◆ **PROBLEM DESCRIPTION**: How many lines in the entries below include the word "agent"? Respond with the number only.

◆ **EXCERPTED RECORDS**:
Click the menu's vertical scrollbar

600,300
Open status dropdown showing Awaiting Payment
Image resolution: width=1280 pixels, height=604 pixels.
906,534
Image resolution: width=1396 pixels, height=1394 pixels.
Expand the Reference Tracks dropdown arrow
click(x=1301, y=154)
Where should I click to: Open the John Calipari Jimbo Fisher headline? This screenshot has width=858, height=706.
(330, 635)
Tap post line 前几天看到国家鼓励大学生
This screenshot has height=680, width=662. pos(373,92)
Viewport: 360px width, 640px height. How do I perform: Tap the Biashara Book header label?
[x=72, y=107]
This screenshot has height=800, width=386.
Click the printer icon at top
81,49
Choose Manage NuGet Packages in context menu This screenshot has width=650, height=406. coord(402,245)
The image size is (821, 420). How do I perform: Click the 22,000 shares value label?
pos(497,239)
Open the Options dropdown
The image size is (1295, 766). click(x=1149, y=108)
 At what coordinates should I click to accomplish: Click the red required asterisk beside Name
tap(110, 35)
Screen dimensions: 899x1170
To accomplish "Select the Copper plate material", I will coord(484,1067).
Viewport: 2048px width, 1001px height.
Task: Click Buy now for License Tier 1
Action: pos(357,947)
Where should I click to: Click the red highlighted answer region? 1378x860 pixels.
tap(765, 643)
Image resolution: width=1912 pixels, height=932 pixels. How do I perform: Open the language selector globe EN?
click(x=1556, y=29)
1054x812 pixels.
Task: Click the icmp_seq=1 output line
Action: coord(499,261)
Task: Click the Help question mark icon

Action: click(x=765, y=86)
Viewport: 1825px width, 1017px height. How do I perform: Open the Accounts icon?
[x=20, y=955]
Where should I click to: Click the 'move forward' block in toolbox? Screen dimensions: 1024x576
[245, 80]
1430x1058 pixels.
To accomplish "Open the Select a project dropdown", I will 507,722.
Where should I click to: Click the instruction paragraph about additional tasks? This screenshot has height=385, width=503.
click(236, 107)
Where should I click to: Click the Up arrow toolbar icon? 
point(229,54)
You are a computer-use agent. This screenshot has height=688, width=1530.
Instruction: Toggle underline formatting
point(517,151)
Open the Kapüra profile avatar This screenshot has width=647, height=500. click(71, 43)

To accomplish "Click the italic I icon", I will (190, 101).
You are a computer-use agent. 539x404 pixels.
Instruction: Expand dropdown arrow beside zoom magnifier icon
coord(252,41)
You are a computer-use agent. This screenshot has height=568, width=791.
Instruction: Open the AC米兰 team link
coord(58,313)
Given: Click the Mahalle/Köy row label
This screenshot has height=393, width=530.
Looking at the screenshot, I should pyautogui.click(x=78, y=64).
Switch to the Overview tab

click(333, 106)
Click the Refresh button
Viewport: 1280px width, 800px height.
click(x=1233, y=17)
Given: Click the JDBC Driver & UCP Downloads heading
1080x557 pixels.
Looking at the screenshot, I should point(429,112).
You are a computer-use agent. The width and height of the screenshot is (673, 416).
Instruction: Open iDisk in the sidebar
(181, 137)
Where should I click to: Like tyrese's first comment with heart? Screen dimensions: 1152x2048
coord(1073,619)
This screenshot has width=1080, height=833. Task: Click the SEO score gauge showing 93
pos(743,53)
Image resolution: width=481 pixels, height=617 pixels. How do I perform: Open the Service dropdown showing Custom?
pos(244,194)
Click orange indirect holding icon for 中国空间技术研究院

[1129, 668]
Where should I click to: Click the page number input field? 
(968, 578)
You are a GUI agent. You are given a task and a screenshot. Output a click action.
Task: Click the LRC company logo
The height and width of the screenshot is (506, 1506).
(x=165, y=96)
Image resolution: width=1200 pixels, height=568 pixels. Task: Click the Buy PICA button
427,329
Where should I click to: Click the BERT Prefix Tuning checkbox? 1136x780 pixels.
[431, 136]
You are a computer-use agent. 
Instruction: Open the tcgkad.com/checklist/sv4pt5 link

◆ **EXERCISE RESULT**: 6